*** Provided material Section Begins ***

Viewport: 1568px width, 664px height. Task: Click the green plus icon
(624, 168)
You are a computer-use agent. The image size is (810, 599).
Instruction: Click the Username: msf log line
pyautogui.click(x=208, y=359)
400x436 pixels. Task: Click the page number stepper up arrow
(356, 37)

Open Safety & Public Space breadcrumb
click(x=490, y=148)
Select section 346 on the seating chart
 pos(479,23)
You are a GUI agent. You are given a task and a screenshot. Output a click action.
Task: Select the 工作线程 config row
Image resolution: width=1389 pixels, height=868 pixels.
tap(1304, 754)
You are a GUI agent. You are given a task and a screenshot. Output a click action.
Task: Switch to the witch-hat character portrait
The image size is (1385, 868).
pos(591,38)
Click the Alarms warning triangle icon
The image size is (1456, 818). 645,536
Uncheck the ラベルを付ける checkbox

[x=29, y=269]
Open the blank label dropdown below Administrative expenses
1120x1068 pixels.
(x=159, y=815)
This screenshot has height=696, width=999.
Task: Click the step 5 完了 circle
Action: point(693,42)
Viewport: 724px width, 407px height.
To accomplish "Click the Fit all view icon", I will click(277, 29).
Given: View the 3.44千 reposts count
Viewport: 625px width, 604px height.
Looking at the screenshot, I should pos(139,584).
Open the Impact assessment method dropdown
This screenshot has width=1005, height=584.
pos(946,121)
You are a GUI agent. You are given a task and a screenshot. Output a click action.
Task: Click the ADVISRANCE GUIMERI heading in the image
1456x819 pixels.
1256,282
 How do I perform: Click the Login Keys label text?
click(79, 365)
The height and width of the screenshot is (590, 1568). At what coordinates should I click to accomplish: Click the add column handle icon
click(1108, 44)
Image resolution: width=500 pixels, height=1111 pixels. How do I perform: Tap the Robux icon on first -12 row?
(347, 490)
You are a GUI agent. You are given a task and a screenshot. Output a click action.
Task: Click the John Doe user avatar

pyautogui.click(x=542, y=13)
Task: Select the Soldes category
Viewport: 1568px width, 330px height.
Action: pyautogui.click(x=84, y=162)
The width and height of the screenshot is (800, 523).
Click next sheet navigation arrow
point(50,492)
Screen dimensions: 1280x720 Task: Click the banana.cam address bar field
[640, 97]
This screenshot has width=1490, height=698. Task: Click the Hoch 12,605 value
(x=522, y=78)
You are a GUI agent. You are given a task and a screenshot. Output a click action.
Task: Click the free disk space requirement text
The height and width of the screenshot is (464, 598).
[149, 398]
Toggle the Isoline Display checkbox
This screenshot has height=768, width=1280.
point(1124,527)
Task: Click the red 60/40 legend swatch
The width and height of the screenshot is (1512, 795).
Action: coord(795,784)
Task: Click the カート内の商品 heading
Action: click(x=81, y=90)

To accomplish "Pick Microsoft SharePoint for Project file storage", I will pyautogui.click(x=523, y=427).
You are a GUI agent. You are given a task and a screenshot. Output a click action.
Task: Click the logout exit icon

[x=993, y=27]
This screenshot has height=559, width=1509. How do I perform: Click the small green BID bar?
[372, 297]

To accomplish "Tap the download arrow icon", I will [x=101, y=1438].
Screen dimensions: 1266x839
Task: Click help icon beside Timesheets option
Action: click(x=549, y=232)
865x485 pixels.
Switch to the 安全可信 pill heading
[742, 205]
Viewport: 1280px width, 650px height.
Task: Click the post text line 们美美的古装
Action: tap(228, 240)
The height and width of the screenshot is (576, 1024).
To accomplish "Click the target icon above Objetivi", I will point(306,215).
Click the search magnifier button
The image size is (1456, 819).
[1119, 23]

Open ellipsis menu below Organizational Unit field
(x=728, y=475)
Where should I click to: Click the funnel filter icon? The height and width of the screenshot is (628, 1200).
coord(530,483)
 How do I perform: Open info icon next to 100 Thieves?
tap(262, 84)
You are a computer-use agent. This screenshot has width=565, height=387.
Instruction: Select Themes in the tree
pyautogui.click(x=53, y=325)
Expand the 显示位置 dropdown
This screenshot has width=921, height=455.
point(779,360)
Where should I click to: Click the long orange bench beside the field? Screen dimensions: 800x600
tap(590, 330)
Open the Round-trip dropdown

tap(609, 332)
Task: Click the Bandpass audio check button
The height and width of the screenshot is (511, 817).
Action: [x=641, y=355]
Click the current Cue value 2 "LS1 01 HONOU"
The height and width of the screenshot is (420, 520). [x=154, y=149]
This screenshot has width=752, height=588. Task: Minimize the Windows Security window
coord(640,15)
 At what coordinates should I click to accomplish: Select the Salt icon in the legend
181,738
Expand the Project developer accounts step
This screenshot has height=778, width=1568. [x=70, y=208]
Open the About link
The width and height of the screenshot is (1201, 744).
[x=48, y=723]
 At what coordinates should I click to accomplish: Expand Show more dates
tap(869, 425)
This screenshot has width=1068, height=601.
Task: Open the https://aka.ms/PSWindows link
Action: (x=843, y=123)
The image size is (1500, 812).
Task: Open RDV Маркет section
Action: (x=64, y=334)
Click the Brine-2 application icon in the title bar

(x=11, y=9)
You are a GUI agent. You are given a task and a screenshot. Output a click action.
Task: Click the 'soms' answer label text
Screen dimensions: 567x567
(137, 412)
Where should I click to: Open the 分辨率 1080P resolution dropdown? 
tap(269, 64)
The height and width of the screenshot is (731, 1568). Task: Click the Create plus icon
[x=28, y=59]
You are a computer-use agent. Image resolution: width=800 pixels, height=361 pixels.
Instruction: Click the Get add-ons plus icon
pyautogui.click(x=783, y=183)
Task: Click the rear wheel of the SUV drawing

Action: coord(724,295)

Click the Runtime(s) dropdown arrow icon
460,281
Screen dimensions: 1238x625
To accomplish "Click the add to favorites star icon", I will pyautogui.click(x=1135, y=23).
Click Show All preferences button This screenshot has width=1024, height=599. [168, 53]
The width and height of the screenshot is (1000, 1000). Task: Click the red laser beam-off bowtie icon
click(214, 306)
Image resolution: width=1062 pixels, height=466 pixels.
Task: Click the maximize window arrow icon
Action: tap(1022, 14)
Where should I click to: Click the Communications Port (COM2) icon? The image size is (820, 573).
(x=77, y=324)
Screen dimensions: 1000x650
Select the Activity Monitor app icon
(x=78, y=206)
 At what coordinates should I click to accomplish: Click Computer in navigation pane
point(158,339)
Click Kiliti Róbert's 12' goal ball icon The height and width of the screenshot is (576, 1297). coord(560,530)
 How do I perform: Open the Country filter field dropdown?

*** Provided material Section Ends ***

Your response should consist of the data above, duplicated exactly.

Solved problem:
Viewport: 1568px width, 664px height. Task: Click the green plus icon
(624, 168)
You are a computer-use agent. The image size is (810, 599).
Instruction: Click the Username: msf log line
pyautogui.click(x=208, y=359)
400x436 pixels. Task: Click the page number stepper up arrow
(356, 37)

Open Safety & Public Space breadcrumb
click(x=490, y=148)
Select section 346 on the seating chart
 pos(479,23)
You are a GUI agent. You are given a task and a screenshot. Output a click action.
Task: Select the 工作线程 config row
Image resolution: width=1389 pixels, height=868 pixels.
tap(1304, 754)
You are a GUI agent. You are given a task and a screenshot. Output a click action.
Task: Switch to the witch-hat character portrait
The image size is (1385, 868).
pos(591,38)
Click the Alarms warning triangle icon
The image size is (1456, 818). 645,536
Uncheck the ラベルを付ける checkbox

[x=29, y=269]
Open the blank label dropdown below Administrative expenses
1120x1068 pixels.
(x=159, y=815)
This screenshot has height=696, width=999.
Task: Click the step 5 完了 circle
Action: point(693,42)
Viewport: 724px width, 407px height.
To accomplish "Click the Fit all view icon", I will click(277, 29).
Given: View the 3.44千 reposts count
Viewport: 625px width, 604px height.
Looking at the screenshot, I should pos(139,584).
Open the Impact assessment method dropdown
This screenshot has width=1005, height=584.
pos(946,121)
You are a GUI agent. You are given a task and a screenshot. Output a click action.
Task: Click the ADVISRANCE GUIMERI heading in the image
1456x819 pixels.
1256,282
 How do I perform: Click the Login Keys label text?
click(79, 365)
The height and width of the screenshot is (590, 1568). At what coordinates should I click to accomplish: Click the add column handle icon
click(1108, 44)
Image resolution: width=500 pixels, height=1111 pixels. How do I perform: Tap the Robux icon on first -12 row?
(347, 490)
You are a GUI agent. You are given a task and a screenshot. Output a click action.
Task: Click the John Doe user avatar

pyautogui.click(x=542, y=13)
Task: Select the Soldes category
Viewport: 1568px width, 330px height.
Action: pyautogui.click(x=84, y=162)
The width and height of the screenshot is (800, 523).
Click next sheet navigation arrow
point(50,492)
Screen dimensions: 1280x720 Task: Click the banana.cam address bar field
[640, 97]
This screenshot has width=1490, height=698. Task: Click the Hoch 12,605 value
(x=522, y=78)
You are a GUI agent. You are given a task and a screenshot. Output a click action.
Task: Click the free disk space requirement text
The height and width of the screenshot is (464, 598).
[149, 398]
Toggle the Isoline Display checkbox
This screenshot has height=768, width=1280.
point(1124,527)
Task: Click the red 60/40 legend swatch
The width and height of the screenshot is (1512, 795).
Action: coord(795,784)
Task: Click the カート内の商品 heading
Action: click(x=81, y=90)

To accomplish "Pick Microsoft SharePoint for Project file storage", I will pyautogui.click(x=523, y=427).
You are a GUI agent. You are given a task and a screenshot. Output a click action.
Task: Click the logout exit icon

[x=993, y=27]
This screenshot has height=559, width=1509. How do I perform: Click the small green BID bar?
[372, 297]

To accomplish "Tap the download arrow icon", I will [x=101, y=1438].
Screen dimensions: 1266x839
Task: Click help icon beside Timesheets option
Action: click(x=549, y=232)
865x485 pixels.
Switch to the 安全可信 pill heading
[742, 205]
Viewport: 1280px width, 650px height.
Task: Click the post text line 们美美的古装
Action: tap(228, 240)
The height and width of the screenshot is (576, 1024).
To accomplish "Click the target icon above Objetivi", I will point(306,215).
Click the search magnifier button
The image size is (1456, 819).
[1119, 23]

Open ellipsis menu below Organizational Unit field
(x=728, y=475)
Where should I click to: Click the funnel filter icon? The height and width of the screenshot is (628, 1200).
coord(530,483)
 How do I perform: Open info icon next to 100 Thieves?
tap(262, 84)
You are a computer-use agent. This screenshot has width=565, height=387.
Instruction: Select Themes in the tree
pyautogui.click(x=53, y=325)
Expand the 显示位置 dropdown
This screenshot has width=921, height=455.
point(779,360)
Where should I click to: Click the long orange bench beside the field? Screen dimensions: 800x600
tap(590, 330)
Open the Round-trip dropdown

tap(609, 332)
Task: Click the Bandpass audio check button
The height and width of the screenshot is (511, 817).
Action: [x=641, y=355]
Click the current Cue value 2 "LS1 01 HONOU"
The height and width of the screenshot is (420, 520). [x=154, y=149]
This screenshot has width=752, height=588. Task: Minimize the Windows Security window
coord(640,15)
 At what coordinates should I click to accomplish: Select the Salt icon in the legend
181,738
Expand the Project developer accounts step
This screenshot has height=778, width=1568. [x=70, y=208]
Open the About link
The width and height of the screenshot is (1201, 744).
[x=48, y=723]
 At what coordinates should I click to accomplish: Expand Show more dates
tap(869, 425)
This screenshot has width=1068, height=601.
Task: Open the https://aka.ms/PSWindows link
Action: (x=843, y=123)
The image size is (1500, 812).
Task: Open RDV Маркет section
Action: (x=64, y=334)
Click the Brine-2 application icon in the title bar

(x=11, y=9)
You are a GUI agent. You are given a task and a screenshot. Output a click action.
Task: Click the 'soms' answer label text
Screen dimensions: 567x567
(137, 412)
Where should I click to: Open the 分辨率 1080P resolution dropdown? 
tap(269, 64)
The height and width of the screenshot is (731, 1568). Task: Click the Create plus icon
[x=28, y=59]
You are a computer-use agent. Image resolution: width=800 pixels, height=361 pixels.
Instruction: Click the Get add-ons plus icon
pyautogui.click(x=783, y=183)
Task: Click the rear wheel of the SUV drawing

Action: coord(724,295)

Click the Runtime(s) dropdown arrow icon
460,281
Screen dimensions: 1238x625
To accomplish "Click the add to favorites star icon", I will pyautogui.click(x=1135, y=23).
Click Show All preferences button This screenshot has width=1024, height=599. [168, 53]
The width and height of the screenshot is (1000, 1000). Task: Click the red laser beam-off bowtie icon
click(214, 306)
Image resolution: width=1062 pixels, height=466 pixels.
Task: Click the maximize window arrow icon
Action: tap(1022, 14)
Where should I click to: Click the Communications Port (COM2) icon? The image size is (820, 573).
(x=77, y=324)
Screen dimensions: 1000x650
Select the Activity Monitor app icon
(x=78, y=206)
 At what coordinates should I click to accomplish: Click Computer in navigation pane
point(158,339)
Click Kiliti Róbert's 12' goal ball icon The height and width of the screenshot is (576, 1297). coord(560,530)
 How do I perform: Open the Country filter field dropdown?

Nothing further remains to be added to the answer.